Les chefs de la diplomatie de pays européens (Allemagne, Autriche, Espagne, France, Pays-Bas, Malte et Estonie) et ceux de pays africains (Libye, Niger, Tunisie, Egypte, Tchad, Ethiopie et Soudan), ont examiné ensemble les moyens de juguler l’hémorragie du continent.
 
En présence de hauts responsables de l’ONU et de l’OIM, ils sont parvenus à ébaucher une stratégie commune basée sur l’idée qu’il faut bloquer les migrants au sud de la Libye, bien avant leur arrivée sur le rivage méditerranéen.
 
«Pour faire baisser le nombre de ceux qui arrivent chez nous, il faut faire baisser le nombre de ceux qui arrivent en Libye. Ne pas agir seulement au nord ou en mer, mais aussi à la frontière sud», a expliqué le ministre italien des affaires étrangères.

Pilier de cette stratégie, la maîtrise du flux dans les pays d’origine et de passage. «Si les contrôles des frontières dans les pays de transit sont efficaces, alors les billets vendus par la plus grande agence de voyage criminelle de l’histoire perdront de leur valeur. Si les trafiquants n’arrivent plus à garantir l’arrivée effective en Europe, leur agence de voyage sera en faillite. Là est notre mission», a ajouté Angelino Alfano.

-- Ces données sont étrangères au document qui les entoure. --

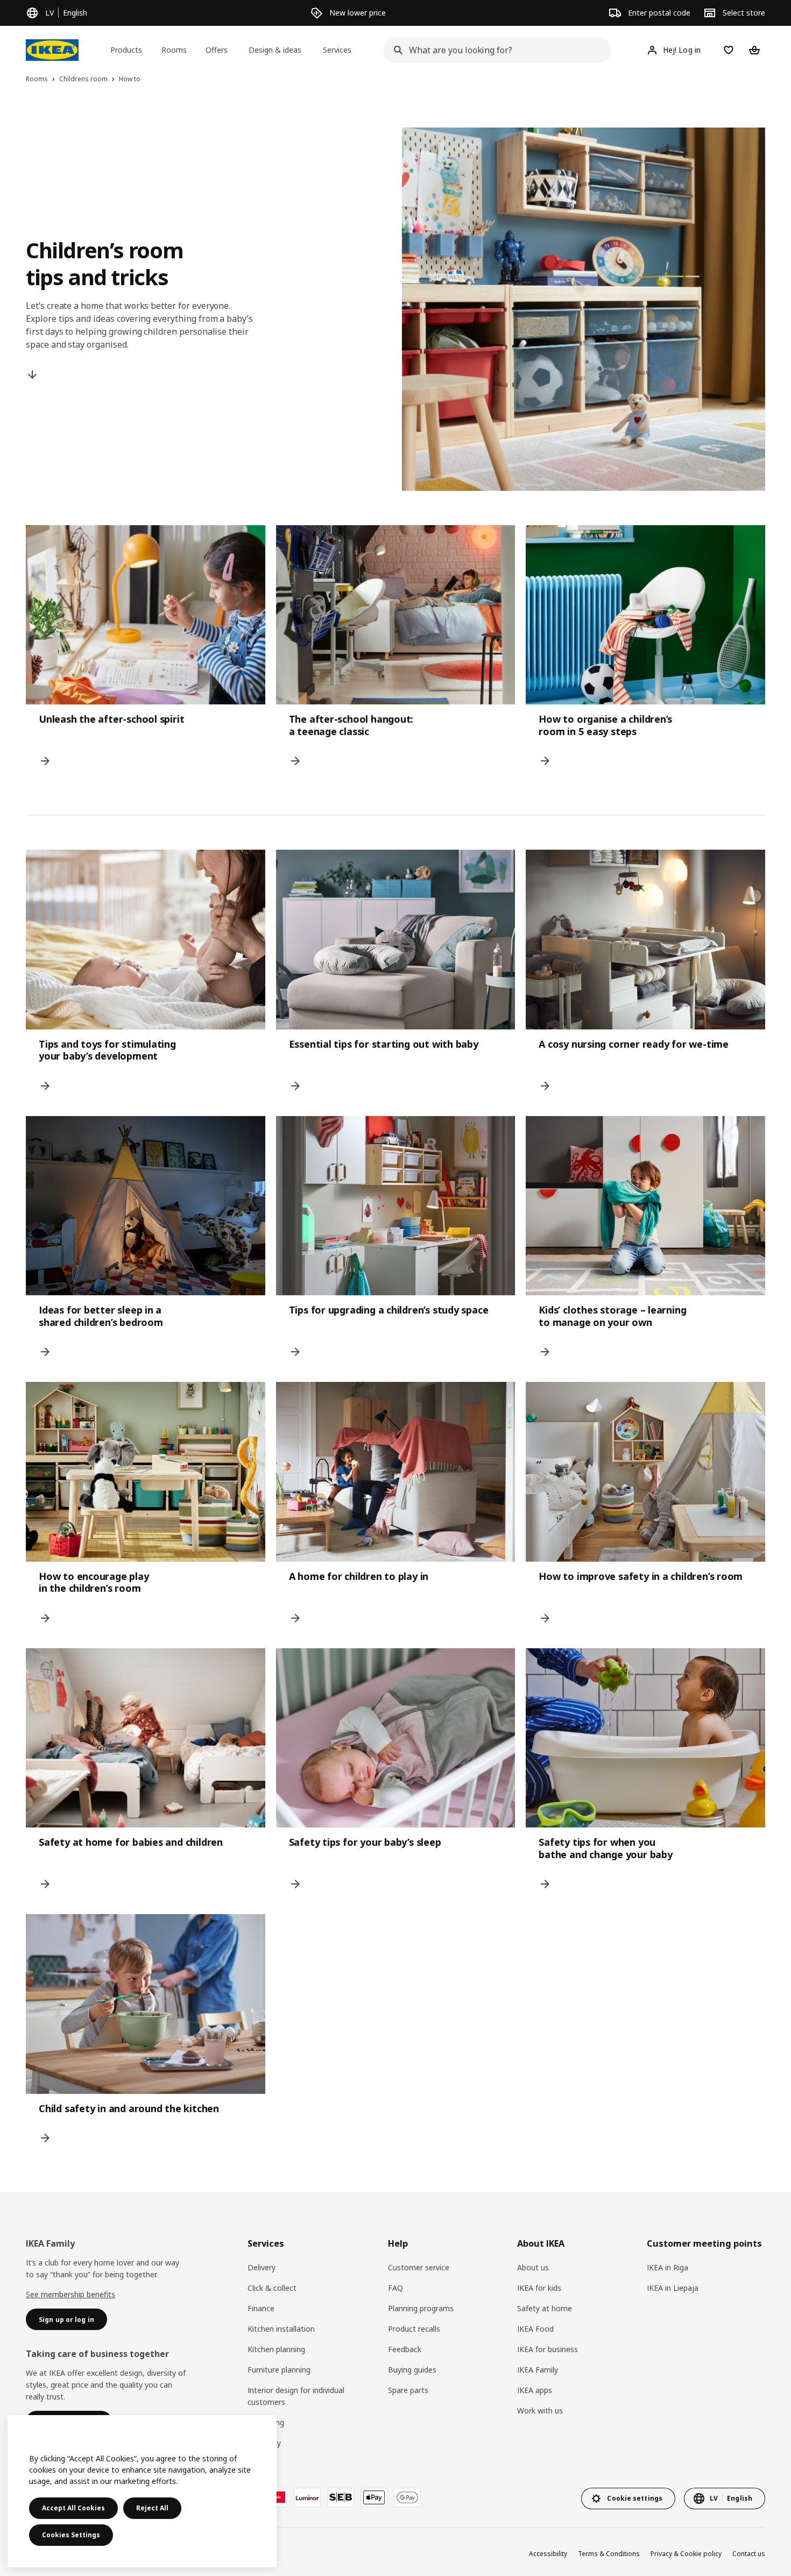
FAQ (395, 2288)
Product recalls (414, 2329)
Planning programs (421, 2308)
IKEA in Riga (667, 2267)
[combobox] (493, 50)
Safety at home (544, 2308)
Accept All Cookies (73, 2508)
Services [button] (337, 50)
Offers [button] (217, 50)
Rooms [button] (174, 50)
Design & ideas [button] (275, 50)
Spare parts (408, 2390)
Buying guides (412, 2370)
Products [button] (126, 50)
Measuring (266, 2422)
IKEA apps (534, 2390)
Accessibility (548, 2553)
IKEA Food (535, 2329)
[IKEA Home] (52, 50)
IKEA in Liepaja (672, 2288)
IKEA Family (537, 2370)
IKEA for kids (539, 2288)
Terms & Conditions (609, 2553)
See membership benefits (70, 2294)
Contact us (748, 2553)
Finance (261, 2308)
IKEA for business (547, 2349)
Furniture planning (279, 2370)
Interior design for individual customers (296, 2396)
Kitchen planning (276, 2349)
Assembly (264, 2443)
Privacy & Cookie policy (686, 2553)
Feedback (404, 2349)
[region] (142, 2491)
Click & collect (272, 2288)
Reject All (152, 2508)
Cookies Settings (71, 2534)
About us (533, 2267)
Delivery (262, 2267)
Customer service (418, 2267)
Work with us (540, 2410)
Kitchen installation (281, 2329)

Piliers de cette stratégie, renforcer l'aide au contrôle des frontières et les investissements 
La déclaration commune préconise également des investissements en faveur des jeunes et des femmes dans les pays d’origine, un soutien aux contrôles dans les pays de transit ou encore une amélioration de la politique des retours, volontaires ou non.
 
Les signataires se sont aussi engagés à aider le HCR et l’OIM à augmenter leur présence tout au long du parcours des candidats au départ et à développer des campagnes de communication mettant en garde sur les dangers du voyage.
 
Avec les pays au sud de la Libye, «notre approche doit être incitative (via des aides et des investissements). Nous ferons aussi preuve d’une grande fermeté en rappelant le lien entre les politiques de visa et les politiques de retour», a prévenu de son côté Jean-Yves le Drian, le chef de la diplomatie française.
 
Selon son homologue italien, l’Italie a déjà débloqué 10 millions d’euros pour aider la Libye à contrôler ses frontières avec le Niger, le Tchad et le Soudan, 18 millions pour aider l’OIM à organiser en Libye les retours volontaires des migrants vers leur pays d’origine et 3 millions pour les opérations de lutte contre le trafic d’êtres humains.
 
L’Estonie, les Pays-Bas, l’Allemagne et l’Autriche ont aussi annoncé des efforts financiers, mais sans plus de précisions, selon Alfano. Les participants doivent se revoir en janvier 2018 à Rome pour faire le point sur les actions ainsi programmées.